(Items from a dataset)
_ _ _ _

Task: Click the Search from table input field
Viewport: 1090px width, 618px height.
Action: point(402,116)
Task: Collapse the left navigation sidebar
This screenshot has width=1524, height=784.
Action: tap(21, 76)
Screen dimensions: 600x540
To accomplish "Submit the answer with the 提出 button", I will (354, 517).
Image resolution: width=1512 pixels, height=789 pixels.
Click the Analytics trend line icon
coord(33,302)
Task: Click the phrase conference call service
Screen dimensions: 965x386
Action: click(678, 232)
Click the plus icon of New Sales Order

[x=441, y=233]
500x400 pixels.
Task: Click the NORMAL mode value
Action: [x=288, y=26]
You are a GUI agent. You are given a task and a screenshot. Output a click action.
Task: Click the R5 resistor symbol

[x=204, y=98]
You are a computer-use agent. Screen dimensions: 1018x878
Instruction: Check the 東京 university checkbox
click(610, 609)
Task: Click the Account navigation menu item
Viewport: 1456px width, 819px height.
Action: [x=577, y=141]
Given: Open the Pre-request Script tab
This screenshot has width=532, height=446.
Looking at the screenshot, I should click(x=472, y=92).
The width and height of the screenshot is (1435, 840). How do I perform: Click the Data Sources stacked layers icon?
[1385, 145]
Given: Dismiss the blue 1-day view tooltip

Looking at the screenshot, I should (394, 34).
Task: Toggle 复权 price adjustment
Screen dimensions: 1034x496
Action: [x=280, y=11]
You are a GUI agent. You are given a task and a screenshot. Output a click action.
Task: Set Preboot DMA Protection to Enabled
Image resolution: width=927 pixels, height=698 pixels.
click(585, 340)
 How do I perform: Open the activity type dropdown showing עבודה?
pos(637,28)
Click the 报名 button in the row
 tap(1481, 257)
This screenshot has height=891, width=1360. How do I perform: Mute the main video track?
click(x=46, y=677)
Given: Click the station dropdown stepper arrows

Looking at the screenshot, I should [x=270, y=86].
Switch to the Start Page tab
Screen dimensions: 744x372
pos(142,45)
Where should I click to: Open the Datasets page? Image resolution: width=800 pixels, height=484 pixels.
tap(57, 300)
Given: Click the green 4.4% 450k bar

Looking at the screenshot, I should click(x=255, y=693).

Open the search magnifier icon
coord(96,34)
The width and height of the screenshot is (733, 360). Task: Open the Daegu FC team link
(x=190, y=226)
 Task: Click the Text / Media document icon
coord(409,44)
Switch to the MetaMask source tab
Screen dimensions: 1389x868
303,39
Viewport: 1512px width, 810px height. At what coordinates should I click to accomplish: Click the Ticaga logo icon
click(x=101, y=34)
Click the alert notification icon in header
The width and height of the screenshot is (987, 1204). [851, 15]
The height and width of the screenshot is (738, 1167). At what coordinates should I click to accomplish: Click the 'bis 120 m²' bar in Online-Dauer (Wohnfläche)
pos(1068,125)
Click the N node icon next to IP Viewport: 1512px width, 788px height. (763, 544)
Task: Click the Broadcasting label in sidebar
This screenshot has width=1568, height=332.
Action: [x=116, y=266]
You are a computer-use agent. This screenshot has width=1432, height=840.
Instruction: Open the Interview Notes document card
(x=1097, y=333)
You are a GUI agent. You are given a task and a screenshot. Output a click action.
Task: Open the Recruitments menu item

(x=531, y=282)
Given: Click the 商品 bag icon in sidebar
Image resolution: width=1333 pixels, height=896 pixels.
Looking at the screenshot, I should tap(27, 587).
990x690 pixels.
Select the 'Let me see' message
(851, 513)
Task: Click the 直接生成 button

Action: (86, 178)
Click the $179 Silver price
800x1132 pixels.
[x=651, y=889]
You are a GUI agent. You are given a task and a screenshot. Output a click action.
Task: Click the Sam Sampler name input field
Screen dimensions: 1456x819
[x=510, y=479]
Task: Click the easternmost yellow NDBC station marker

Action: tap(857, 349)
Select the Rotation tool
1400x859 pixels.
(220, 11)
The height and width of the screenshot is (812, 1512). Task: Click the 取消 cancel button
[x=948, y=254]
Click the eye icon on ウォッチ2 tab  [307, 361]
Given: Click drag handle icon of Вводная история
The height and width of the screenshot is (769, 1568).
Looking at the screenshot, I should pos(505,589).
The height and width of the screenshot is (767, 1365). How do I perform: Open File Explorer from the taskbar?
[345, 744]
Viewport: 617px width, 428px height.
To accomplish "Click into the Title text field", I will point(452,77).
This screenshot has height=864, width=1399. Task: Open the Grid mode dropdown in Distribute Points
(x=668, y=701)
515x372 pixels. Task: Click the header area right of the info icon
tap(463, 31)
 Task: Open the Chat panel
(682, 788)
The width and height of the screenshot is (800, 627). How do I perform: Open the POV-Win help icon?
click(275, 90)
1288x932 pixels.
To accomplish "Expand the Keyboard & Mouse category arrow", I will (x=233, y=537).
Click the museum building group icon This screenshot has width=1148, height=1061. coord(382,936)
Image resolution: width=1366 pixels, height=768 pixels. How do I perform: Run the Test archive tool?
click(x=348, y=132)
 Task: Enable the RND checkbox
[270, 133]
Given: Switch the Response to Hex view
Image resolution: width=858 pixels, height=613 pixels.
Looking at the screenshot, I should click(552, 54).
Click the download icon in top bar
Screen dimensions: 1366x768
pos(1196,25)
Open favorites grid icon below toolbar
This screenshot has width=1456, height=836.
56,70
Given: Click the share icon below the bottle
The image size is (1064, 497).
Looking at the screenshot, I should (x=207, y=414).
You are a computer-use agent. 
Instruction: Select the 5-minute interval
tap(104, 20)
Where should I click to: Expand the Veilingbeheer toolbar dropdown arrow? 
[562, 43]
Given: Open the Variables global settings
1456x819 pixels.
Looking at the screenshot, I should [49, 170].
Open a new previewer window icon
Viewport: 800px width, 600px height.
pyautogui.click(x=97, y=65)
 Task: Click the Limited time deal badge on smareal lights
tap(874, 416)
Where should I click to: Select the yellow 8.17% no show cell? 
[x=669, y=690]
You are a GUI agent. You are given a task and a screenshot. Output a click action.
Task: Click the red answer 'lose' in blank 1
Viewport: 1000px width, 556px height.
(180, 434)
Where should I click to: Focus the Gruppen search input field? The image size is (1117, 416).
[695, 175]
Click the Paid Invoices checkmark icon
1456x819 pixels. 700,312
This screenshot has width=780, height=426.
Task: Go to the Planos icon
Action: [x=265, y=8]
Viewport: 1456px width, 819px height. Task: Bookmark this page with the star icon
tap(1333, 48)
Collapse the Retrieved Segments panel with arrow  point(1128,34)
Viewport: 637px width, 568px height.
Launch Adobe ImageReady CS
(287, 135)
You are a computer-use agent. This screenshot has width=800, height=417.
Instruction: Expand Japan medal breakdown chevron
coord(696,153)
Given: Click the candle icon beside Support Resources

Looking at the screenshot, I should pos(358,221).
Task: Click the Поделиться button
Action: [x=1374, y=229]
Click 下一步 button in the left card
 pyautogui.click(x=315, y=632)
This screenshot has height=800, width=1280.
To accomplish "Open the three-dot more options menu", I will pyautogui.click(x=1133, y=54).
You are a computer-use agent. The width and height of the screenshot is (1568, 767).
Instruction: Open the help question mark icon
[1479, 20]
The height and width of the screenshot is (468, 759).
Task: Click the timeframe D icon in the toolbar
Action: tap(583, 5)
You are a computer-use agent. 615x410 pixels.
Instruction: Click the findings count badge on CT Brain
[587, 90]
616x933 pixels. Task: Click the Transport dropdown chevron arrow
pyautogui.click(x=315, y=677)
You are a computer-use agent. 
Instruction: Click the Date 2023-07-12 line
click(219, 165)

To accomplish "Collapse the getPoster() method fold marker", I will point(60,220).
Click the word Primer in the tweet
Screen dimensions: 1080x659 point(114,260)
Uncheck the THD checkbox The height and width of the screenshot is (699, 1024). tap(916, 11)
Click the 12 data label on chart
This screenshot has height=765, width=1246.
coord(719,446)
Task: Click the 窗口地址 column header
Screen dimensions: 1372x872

_ _ _ _

*EXERCISE DESCRIPTION*.
Can you set down, unchanged, every line in the stretch from the one containing "This screenshot has height=864, width=1399." through the one containing "Collapse the Retrieved", with both of those lines included?

*EXPECTED ANSWER*.
This screenshot has height=864, width=1399. Task: Open the Grid mode dropdown in Distribute Points
(x=668, y=701)
515x372 pixels. Task: Click the header area right of the info icon
tap(463, 31)
 Task: Open the Chat panel
(682, 788)
The width and height of the screenshot is (800, 627). How do I perform: Open the POV-Win help icon?
click(275, 90)
1288x932 pixels.
To accomplish "Expand the Keyboard & Mouse category arrow", I will (x=233, y=537).
Click the museum building group icon This screenshot has width=1148, height=1061. coord(382,936)
Image resolution: width=1366 pixels, height=768 pixels. How do I perform: Run the Test archive tool?
click(x=348, y=132)
 Task: Enable the RND checkbox
[270, 133]
Given: Switch the Response to Hex view
Image resolution: width=858 pixels, height=613 pixels.
Looking at the screenshot, I should click(552, 54).
Click the download icon in top bar
Screen dimensions: 1366x768
pos(1196,25)
Open favorites grid icon below toolbar
This screenshot has width=1456, height=836.
56,70
Given: Click the share icon below the bottle
The image size is (1064, 497).
Looking at the screenshot, I should (x=207, y=414).
You are a computer-use agent. 
Instruction: Select the 5-minute interval
tap(104, 20)
Where should I click to: Expand the Veilingbeheer toolbar dropdown arrow? 
[562, 43]
Given: Open the Variables global settings
1456x819 pixels.
Looking at the screenshot, I should [49, 170].
Open a new previewer window icon
Viewport: 800px width, 600px height.
pyautogui.click(x=97, y=65)
 Task: Click the Limited time deal badge on smareal lights
tap(874, 416)
Where should I click to: Select the yellow 8.17% no show cell? 
[x=669, y=690]
You are a GUI agent. You are given a task and a screenshot. Output a click action.
Task: Click the red answer 'lose' in blank 1
Viewport: 1000px width, 556px height.
(180, 434)
Where should I click to: Focus the Gruppen search input field? The image size is (1117, 416).
[695, 175]
Click the Paid Invoices checkmark icon
1456x819 pixels. 700,312
This screenshot has width=780, height=426.
Task: Go to the Planos icon
Action: [x=265, y=8]
Viewport: 1456px width, 819px height. Task: Bookmark this page with the star icon
tap(1333, 48)
Collapse the Retrieved Segments panel with arrow  point(1128,34)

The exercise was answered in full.